_Collected data entries:_
-------------------------

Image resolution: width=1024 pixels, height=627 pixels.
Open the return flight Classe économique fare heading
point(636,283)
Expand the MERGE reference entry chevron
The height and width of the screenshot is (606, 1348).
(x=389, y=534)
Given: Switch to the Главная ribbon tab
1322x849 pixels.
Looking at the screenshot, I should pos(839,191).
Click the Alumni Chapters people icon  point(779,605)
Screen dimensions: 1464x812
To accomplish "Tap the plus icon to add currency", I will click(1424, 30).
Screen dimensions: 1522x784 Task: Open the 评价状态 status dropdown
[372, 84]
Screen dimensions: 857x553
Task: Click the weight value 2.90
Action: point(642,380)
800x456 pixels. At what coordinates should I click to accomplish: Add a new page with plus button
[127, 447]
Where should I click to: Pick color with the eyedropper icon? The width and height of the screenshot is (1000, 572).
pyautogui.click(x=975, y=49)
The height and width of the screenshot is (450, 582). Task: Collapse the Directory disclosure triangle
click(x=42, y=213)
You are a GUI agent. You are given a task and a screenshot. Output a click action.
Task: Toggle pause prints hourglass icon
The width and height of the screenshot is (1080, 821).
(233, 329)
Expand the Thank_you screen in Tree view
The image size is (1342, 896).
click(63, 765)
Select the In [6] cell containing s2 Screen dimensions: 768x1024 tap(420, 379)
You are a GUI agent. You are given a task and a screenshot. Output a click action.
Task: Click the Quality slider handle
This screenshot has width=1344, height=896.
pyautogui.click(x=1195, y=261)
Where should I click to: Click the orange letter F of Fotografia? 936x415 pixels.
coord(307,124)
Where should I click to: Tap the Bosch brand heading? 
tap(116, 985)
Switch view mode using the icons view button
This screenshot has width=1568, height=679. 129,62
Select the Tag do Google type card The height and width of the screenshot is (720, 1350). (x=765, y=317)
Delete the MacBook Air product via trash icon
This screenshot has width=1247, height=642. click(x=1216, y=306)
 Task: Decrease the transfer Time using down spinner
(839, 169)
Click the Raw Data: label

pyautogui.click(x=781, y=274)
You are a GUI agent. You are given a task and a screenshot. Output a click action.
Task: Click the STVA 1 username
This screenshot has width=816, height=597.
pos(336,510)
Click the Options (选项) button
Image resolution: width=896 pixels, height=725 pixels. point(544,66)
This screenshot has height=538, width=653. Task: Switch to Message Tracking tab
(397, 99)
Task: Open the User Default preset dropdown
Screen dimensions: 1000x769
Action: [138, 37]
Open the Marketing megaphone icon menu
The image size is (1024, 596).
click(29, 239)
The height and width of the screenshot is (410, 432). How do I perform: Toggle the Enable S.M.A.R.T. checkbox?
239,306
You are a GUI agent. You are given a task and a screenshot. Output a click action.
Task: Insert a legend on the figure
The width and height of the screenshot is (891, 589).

-------------------------

_What you should do:_
Whenever the word "Select" shows up in a line above, copy that line.

_Result of this exercise:_
Select the In [6] cell containing s2 Screen dimensions: 768x1024 tap(420, 379)
Select the Tag do Google type card The height and width of the screenshot is (720, 1350). (x=765, y=317)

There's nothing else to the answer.